— START OF Supplied data —

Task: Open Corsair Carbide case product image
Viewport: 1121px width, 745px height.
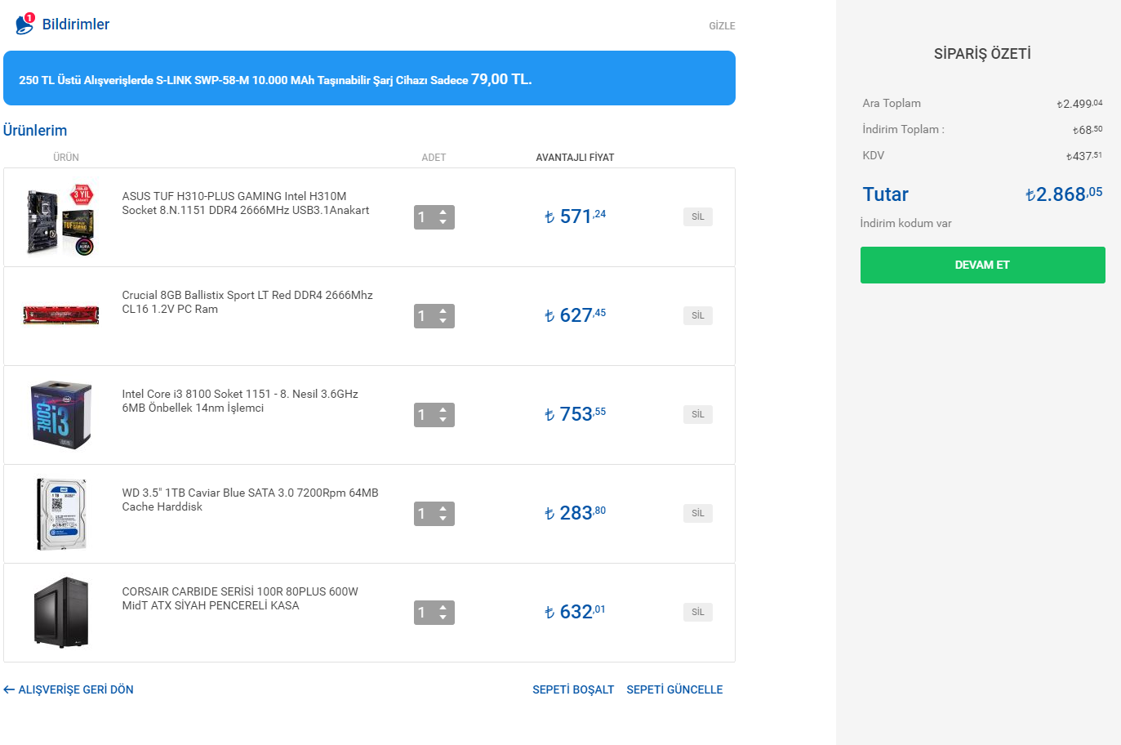Action: [x=61, y=613]
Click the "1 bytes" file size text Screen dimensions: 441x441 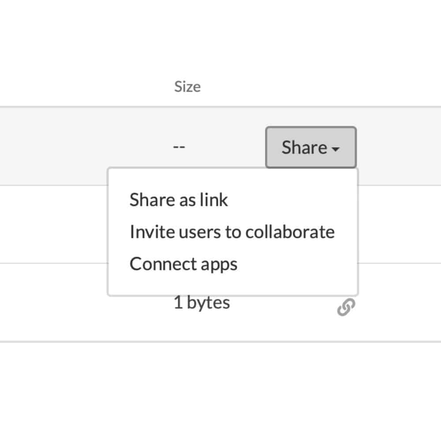click(202, 303)
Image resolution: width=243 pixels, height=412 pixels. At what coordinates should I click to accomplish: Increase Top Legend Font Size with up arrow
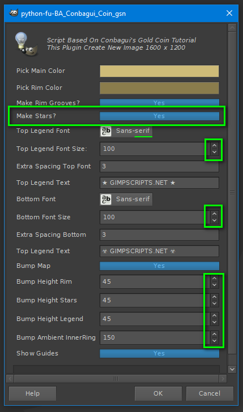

— END OF Supplied data —

Required work: Gather every line of the listing above that contains the string "height" and copy each such line in full.

Worked answer:
Viewport: 1121px width, 745px height.
Image resolution: width=243 pixels, height=412 pixels. At what coordinates should I click to accomplish: Increase Top Legend Font Size with up arrow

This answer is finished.